Hacker News new | ask | show | jobs
by ndsipa_pomu 1122 days ago
I'm in the UK, so that might not be particularly helpful for you.

I currently buy green beans from https://www.pennineteaandcoffee.co.uk/ as they're cheaper than other places that I've found. I used to buy (and still do on occasion) from https://www.hasbean.co.uk/ which I can heartily recommend. Their roasted beans are excellent too and I love the information they provide about the individual growers.

In terms of beans, I tend to go for Asian coffees such as Monsoon Malabar, Indonesian or Thailand (tends to be difficult to find).

Here's an example of a fermented Thailand coffee that doesn't muck around when it comes to flavour or aroma (a friend complains that it smells of cat pee): https://www.hasbean.co.uk/products/thailand-22-114

I usually buy around 8kgs of green beans at a time to qualify for free delivery and the advantage of green beans is that they keep much better (months at least). It's when you roast them that beans should be consumed with 2-3 weeks or so depending on how fussy you are about staleness. It's when beans are ground that they go stale extremely quickly, so ground coffee from a supermarket will inevitably taste a bit stale despite having it in a fancy air release bag etc.

1 comments

I am impressed by how much the general population is driven by supply, instead of finding their way to quality, when it comes to coffee.
Quality coffee fell out of favour when instant coffee came on the market. Before that, it was common for people to roast their own coffee using a stove-top pan, but instant coffee meant that anyone could manage to have a coffee-like drink without worrying about roasting and the occasional fires that can result (it's quite easy to set fire to the chaff released from the beans). When people grow up with instant coffee, they often don't realise the difference until they're exposed to expensive coffee-shops.

It's a similar situation with tea as most people don't appreciate the staleness of tea-bags bought in supermarkets until they're given a quality loose-leaf brew. However, tea wasn't better back in the day as it was often shipped in bricks.

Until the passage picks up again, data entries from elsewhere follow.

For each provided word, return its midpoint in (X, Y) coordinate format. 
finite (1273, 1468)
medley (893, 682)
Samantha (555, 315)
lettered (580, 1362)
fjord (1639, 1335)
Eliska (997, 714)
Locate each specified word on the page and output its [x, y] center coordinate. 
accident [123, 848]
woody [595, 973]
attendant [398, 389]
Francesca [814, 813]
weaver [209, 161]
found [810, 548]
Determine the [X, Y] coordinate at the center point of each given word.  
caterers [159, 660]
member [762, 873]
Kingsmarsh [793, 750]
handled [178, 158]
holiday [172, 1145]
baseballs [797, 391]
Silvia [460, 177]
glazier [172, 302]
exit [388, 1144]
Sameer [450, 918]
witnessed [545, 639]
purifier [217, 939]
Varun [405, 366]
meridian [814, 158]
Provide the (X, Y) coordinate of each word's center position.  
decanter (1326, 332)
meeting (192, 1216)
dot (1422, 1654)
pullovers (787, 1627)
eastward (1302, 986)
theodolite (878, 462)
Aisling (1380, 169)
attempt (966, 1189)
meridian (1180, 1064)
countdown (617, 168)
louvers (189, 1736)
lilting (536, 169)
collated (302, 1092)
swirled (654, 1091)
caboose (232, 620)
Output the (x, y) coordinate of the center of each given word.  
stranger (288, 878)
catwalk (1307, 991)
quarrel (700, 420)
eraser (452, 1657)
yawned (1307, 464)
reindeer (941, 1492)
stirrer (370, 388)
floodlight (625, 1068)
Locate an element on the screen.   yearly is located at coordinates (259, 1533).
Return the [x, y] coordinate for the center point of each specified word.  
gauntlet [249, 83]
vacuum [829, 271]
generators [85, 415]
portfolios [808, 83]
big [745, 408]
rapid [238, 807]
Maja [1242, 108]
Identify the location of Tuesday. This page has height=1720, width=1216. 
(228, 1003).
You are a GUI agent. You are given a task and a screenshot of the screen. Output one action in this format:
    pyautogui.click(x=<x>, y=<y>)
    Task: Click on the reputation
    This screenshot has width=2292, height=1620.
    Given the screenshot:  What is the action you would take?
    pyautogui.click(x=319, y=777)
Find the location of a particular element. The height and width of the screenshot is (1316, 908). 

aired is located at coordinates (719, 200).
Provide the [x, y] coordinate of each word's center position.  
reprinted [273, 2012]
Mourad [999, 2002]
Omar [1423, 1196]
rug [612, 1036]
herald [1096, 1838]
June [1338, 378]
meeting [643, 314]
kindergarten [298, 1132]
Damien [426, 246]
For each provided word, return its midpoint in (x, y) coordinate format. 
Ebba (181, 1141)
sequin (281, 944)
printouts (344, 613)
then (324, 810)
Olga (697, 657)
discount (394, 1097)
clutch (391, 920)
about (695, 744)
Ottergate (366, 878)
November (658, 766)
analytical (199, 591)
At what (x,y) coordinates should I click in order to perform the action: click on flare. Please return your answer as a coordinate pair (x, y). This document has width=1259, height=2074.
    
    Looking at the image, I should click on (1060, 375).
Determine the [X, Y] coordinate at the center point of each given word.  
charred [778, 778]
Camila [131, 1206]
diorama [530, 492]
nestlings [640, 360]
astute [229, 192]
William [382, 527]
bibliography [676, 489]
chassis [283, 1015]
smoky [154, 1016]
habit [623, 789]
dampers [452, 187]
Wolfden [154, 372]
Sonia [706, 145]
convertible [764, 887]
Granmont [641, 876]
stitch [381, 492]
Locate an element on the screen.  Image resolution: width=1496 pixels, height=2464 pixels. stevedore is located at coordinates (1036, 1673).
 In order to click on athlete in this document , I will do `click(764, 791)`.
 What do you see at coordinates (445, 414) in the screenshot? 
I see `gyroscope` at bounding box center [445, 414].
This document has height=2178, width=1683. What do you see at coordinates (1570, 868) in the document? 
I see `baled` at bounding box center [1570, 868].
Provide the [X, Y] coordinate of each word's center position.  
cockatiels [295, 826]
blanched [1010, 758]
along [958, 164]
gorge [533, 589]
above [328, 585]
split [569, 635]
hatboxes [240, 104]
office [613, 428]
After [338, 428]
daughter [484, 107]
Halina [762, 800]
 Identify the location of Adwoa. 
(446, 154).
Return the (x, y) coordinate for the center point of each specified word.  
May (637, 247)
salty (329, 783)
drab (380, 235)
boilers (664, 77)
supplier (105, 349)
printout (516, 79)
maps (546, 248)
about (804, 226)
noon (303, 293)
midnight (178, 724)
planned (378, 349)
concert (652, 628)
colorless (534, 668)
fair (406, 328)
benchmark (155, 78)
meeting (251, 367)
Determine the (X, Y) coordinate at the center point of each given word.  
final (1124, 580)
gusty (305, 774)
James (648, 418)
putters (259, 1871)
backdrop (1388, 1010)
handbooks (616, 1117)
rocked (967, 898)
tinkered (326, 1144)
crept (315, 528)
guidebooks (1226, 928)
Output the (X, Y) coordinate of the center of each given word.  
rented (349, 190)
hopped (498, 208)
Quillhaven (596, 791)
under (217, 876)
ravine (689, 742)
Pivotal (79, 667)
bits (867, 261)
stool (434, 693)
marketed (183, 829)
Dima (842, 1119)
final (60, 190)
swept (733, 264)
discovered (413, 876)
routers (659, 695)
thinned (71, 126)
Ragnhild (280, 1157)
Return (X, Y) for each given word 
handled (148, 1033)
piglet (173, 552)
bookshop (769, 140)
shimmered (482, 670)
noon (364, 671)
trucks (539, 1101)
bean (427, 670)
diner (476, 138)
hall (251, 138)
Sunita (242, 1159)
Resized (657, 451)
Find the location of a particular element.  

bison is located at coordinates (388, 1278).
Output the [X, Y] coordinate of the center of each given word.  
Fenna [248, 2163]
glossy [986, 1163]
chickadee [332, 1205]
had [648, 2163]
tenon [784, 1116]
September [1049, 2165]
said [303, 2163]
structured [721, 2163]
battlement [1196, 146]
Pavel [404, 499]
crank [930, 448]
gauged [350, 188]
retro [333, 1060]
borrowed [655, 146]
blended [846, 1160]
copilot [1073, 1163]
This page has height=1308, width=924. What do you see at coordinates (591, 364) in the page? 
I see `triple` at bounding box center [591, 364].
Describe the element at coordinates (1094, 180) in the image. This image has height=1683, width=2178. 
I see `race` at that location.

As an anecdote I would have never expected, English Breakfast tea standards are the poorest: broken leaves that fall apart while producing finer sorts.
I think English Breakfast tea leaves are deliberately broken when processing as it gives it a stronger flavour (might help it move around inside a teabag too). Tea leaves are oxidised to make black tea (as opposed to green tea) and tearing the leaves is sometimes part of that process to speed up oxidisation.